■ Selected excerpt

Something strange happens when you tell people you research sex for a living. I imagine police officers and tax inspectors get the same kind of reaction when they disclose what they do: mild panic, as if I am going to judge them or catch them out. The disclosure is normally followed by a nervous laugh and a joke about “I hope you’re not going to study me!” I’ve had some dates who have discovered this column and then worry I might be using them as some kind of case study for an article. Unless I produce a recording device before the entrées arrive, this is rarely the case.
Either that or the introduction of sex into the conversation creates an unwelcome permission base where people, and by “people” I mean men, feel able to overshare their personal sex history with me. “In my army days, I was once fisted in a brothel in Cadiz…” Well, thank you for sharing that, Simon. Shall we get the bill?
Then there are those who learn what I do and assume I must be some kind of sex ninja, and that fourth base with me is a foregone conclusion. All they have to do is turn up and buy me a drink, which might well be true, but not for the reasons they think!
I once had to cancel a date because he told me he’d been bragging to everyone at the office that he was meeting up with a “sexpert”. I hadn’t even met him and he was already focusing on what I do, rather than who I am. I’m telling you, the mere mention of sex early doors can have a catastrophic impact on the composure of your average man on a date.
Sexologist isn’t the only profession that can complicate your love life. I have a doctor friend who finds it all but impossible to date because every romantic encounter turns into an impromptu health assessment. She once showed me photographs of skintags that a Tinder match had sent her to ask if she thought they might be cancerous.
However, there is research that shows those who work in sex related industries or who study sex for a living, do encounter significant stigma. One 2015 paper found that “despite growing acceptance of the academic study of sexuality, both women and men perceived various types of problematic workplace experiences based on the subject of their research”. Such experiences included being marginalised, overly sexualised, not being taken seriously, and being passed over for promotion. And that’s within the hallowed halls of academia; women on Bumble stand no chance.
I am unsure of how to resolve my current predicament for the simple reason that it’s not my problem to fix. I love what I do for a living and don’t share the same reservations about the topic that others do. I don’t find it shocking or titillating, or taboo. It’s just a Tuesday to me. Ultimately, I can’t control men’s reaction to what I write about, but I feel deeply frustrated that I have to deal with it nonetheless.
I’ve heard that Raya is a dating app that caters to high profile individuals, so I could give that a whirl, but they only have an eight per cent acceptance rate, so that’s looking unlikely too. And anyway, just because someone is a celebrity doesn’t mean they won’t also react strangely when sex gets mentioned.
Is this simply the fate of all singletons who publicly talk about sex a lot? It’s like some Greek punishment in the underworld. We are doomed to talk endlessly about other people’s sex lives but rarely get to do it ourselves.
Perhaps I should start my own dating app for people with jobs that can make dating tricky? Traffic wardens, psychologists, mafia dons, and so forth. I could call it “Unhinged”. I bet I’d make a packet.

■ Work to complete
In the column about dating as a sex researcher, what name does the writer suggest for a dating app for people with jobs that make dating tricky?

■ Data for analysis
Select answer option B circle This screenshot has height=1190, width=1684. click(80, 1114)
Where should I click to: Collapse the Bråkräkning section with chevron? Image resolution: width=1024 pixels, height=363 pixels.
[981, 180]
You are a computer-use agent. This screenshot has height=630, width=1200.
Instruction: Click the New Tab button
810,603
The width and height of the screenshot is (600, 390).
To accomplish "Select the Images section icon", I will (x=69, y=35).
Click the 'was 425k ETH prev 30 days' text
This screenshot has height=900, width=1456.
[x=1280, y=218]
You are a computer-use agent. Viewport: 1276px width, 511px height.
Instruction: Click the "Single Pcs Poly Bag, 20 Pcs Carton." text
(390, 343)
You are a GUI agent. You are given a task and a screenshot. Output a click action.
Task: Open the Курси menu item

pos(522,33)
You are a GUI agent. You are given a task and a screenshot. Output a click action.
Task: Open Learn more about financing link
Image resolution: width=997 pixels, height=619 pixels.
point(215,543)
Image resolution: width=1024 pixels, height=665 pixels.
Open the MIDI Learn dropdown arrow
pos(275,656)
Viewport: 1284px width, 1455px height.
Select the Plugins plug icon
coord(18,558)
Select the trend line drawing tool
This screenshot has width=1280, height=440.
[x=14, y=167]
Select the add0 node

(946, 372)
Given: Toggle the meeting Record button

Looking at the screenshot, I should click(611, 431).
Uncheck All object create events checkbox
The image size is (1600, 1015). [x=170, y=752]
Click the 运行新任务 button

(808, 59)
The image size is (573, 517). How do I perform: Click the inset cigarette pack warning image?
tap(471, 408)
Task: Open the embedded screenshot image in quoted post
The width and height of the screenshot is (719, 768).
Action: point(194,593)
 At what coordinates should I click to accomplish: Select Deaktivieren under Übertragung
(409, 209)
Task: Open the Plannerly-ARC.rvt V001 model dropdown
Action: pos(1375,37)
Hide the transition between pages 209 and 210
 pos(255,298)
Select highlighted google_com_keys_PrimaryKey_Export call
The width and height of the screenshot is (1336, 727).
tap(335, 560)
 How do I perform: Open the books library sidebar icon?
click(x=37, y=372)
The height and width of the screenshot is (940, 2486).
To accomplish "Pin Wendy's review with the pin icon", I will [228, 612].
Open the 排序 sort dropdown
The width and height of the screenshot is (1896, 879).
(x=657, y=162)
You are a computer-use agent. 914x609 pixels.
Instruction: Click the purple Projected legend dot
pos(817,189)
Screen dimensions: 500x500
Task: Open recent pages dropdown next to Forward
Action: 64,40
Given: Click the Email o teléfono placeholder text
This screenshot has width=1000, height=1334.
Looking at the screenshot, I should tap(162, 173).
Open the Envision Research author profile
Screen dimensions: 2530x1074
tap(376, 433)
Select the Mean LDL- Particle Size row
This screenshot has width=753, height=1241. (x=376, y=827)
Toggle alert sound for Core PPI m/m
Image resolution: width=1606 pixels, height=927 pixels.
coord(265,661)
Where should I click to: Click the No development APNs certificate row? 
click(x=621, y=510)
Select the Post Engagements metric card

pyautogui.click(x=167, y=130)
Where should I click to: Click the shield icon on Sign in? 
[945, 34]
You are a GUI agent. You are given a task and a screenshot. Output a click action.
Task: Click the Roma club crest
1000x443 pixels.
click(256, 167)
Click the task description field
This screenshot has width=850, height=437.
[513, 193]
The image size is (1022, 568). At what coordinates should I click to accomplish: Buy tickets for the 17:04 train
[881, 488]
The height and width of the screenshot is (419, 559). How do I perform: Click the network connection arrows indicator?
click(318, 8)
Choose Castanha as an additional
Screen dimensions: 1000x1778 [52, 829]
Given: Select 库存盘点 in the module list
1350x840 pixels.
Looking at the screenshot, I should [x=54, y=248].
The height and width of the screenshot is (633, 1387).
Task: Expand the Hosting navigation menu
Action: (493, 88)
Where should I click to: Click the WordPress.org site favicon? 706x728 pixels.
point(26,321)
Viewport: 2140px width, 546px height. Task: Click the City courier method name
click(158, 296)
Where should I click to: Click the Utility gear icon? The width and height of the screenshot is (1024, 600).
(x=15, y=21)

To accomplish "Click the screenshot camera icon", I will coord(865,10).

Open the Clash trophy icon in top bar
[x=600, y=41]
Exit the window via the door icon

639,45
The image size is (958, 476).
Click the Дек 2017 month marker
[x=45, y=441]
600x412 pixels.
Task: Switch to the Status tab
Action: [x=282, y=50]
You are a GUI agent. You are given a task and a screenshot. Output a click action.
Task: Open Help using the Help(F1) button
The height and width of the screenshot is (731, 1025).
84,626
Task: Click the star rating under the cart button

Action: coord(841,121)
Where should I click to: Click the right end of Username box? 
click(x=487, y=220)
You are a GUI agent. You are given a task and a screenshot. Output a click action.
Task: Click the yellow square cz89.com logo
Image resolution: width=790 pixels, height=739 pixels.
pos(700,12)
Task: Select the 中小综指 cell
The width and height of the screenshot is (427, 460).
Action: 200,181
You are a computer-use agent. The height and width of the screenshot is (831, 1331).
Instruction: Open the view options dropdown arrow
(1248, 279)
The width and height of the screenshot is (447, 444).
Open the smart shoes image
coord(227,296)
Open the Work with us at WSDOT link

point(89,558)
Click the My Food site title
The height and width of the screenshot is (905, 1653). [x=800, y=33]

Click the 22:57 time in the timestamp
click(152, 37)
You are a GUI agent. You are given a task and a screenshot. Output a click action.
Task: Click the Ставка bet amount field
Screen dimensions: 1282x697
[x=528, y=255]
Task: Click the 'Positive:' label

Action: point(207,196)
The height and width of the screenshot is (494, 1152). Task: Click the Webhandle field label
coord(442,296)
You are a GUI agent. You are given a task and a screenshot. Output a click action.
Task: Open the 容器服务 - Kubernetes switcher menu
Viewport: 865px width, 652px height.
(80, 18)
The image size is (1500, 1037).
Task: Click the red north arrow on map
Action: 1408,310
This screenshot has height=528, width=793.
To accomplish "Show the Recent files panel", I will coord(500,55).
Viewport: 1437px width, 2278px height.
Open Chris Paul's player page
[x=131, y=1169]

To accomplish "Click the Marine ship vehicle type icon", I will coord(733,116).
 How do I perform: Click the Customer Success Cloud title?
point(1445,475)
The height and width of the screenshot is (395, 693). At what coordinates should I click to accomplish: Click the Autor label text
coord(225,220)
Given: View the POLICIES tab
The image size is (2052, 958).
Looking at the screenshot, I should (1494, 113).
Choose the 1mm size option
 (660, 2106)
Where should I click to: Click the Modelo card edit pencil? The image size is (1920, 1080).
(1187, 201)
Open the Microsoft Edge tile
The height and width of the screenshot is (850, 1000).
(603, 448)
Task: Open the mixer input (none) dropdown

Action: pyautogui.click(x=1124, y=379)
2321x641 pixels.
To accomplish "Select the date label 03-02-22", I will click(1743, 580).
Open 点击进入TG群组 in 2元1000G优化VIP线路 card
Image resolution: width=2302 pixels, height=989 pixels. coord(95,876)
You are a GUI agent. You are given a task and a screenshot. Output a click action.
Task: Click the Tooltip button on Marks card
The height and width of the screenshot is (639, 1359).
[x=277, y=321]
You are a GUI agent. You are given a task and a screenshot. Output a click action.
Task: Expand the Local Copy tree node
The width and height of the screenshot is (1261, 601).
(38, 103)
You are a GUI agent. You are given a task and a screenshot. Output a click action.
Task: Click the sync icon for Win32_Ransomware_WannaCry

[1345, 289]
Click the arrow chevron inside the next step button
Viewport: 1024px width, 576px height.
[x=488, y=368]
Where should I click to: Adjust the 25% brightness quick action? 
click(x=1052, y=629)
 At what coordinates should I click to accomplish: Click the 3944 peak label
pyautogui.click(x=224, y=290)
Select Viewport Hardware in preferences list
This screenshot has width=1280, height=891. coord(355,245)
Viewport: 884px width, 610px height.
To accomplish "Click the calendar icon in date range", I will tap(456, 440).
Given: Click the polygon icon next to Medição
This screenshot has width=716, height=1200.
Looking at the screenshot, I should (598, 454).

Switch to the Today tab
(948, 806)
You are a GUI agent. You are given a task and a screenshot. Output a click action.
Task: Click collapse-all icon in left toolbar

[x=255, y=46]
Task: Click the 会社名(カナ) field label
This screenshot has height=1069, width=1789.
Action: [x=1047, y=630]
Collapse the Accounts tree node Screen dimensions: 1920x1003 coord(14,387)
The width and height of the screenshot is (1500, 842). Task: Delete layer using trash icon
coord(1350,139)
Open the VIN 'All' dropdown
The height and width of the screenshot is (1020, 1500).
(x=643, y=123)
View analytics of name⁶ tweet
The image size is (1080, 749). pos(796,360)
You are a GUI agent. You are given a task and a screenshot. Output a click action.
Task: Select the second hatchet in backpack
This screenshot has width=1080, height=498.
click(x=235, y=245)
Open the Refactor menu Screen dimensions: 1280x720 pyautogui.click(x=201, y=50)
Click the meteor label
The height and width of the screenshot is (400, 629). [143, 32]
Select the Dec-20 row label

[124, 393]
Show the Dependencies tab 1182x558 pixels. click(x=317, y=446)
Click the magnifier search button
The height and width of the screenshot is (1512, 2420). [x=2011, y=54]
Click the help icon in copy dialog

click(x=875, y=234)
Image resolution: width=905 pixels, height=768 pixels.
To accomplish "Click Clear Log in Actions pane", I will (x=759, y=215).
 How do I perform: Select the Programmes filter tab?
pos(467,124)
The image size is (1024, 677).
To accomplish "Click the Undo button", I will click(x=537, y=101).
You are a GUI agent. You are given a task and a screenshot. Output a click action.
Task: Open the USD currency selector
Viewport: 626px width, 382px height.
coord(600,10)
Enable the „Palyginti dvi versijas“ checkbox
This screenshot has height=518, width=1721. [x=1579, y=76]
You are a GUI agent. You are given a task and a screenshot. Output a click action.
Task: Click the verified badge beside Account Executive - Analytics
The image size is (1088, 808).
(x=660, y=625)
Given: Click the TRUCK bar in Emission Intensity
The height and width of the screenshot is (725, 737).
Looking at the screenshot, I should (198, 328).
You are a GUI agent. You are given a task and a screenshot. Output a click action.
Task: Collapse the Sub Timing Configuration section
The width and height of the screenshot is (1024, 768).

■ Task solution
"Unhinged"